Granata Ilaria, Sangiovanni Mara, Maiorano Francesco, Miele Marco, Guarracino Mario Rosario
High Performance Computing and Networking Institute, National Research Council of Italy, Via P. Castellino, 111, Napoli, 80131, Italy.
BMC Bioinformatics. 2016 Nov 8;17(Suppl 12):376. doi: 10.1186/s12859-016-1197-0.
One of the most challenging issue in the variant calling process is handling the resulting data, and filtering the genes retaining only the ones strictly related to the topic of interest. Several tools permit to gather annotations at different levels of complexity for the detected genes and to group them according to the pathways and/or processes they belong to. However, it might be a time consuming and frustrating task. This is partly due to the size of the file, that might contain many thousands of genes, and to the search of associated variants that requires a gene-by-gene investigation and annotation approach. As a consequence, the initial gene list is often reduced exploiting the knowledge of variants effect, novelty and genotype, with the potential risk of losing meaningful pieces of information.

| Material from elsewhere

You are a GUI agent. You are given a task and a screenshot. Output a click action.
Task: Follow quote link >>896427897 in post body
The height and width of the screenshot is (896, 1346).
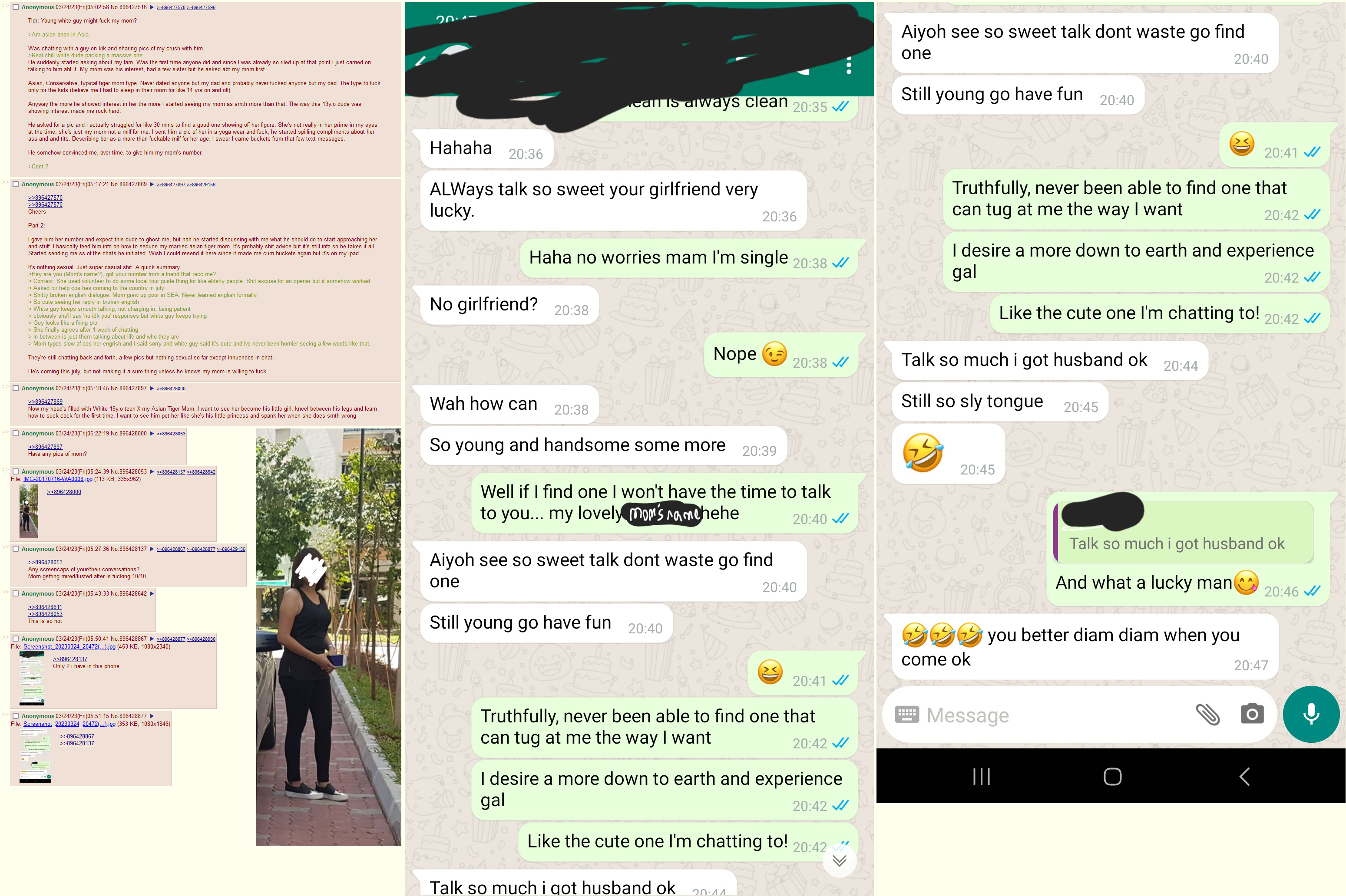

Here we present Var2GO, a new web-based tool to support the annotation and filtering of variants and genes coming from variant calling of high-throughput sequencing data. Var2GO permits to upload either the unprocessed Variant Calling Format file or a table containing the annotated variants. The raw data undergo a preliminary step of variants annotation, using the SnpEff tool, and are converted to a table format. The table is then uploaded into an on the fly generated database. Genes associated to the variants are automatically annotated with the corresponding Gene Ontology terms covering the three GO domains. Using the web interface it is then possible to filter and extract, from the whole list, genes having annotations in the domain of interest, by simply specifying filtering parameters and one or more keywords. The relevance of this tool is demonstrated on exome sequencing data.
Var2GO is a novel tool that implements a topic-based approach, expressly designed to help biologists in narrowing the search of relevant genes coming from variant calling analysis. Its main purpose is to support non-bioinformaticians in handling and processing raw variant calling data through an intuitive web interface. Furthermore, Var2GO offers a complete pipeline that, starting from the raw VCF file, allows to annotate both variants and associated genes and supports the extraction of relevant biological knowledge.
变异检测过程中最具挑战性的问题之一是处理所得数据,并筛选基因,只保留与感兴趣主题严格相关的基因。有几种工具可以为检测到的基因收集不同复杂程度的注释,并根据它们所属的途径和/或过程对其进行分组。然而,这可能是一项耗时且令人沮丧的任务。部分原因在于文件大小,它可能包含数千个基因,还在于搜索相关变异需要逐个基因的调查和注释方法。因此,最初的基因列表常常会利用变异效应、新颖性和基因型的知识进行缩减,存在丢失有意义信息片段的潜在风险。
在此,我们展示了Var2GO,这是一种基于网络的新工具,用于支持对来自高通量测序数据变异检测的变异和基因进行注释与筛选。Var2GO允许上传未处理的变异调用格式文件或包含已注释变异的表格。原始数据使用SnpEff工具进行变异注释的初步步骤,并转换为表格格式。然后将该表格上传到动态生成的数据库中。与变异相关的基因会自动用涵盖三个基因本体论(GO)领域的相应术语进行注释。使用网络界面,只需指定筛选参数和一个或多个关键词,就可以从整个列表中筛选并提取在感兴趣领域有注释的基因。该工具在全外显子组测序数据上的相关性得到了证明。
Var2GO是一种新颖的工具,它实现了基于主题的方法,专门设计用于帮助生物学家缩小对来自变异检测分析的相关基因的搜索范围。其主要目的是通过直观的网络界面支持非生物信息学家处理和加工原始变异检测数据。此外,Var2GO提供了一个完整的流程,从原始VCF文件开始,允许对变异和相关基因进行注释,并支持提取相关的生物学知识。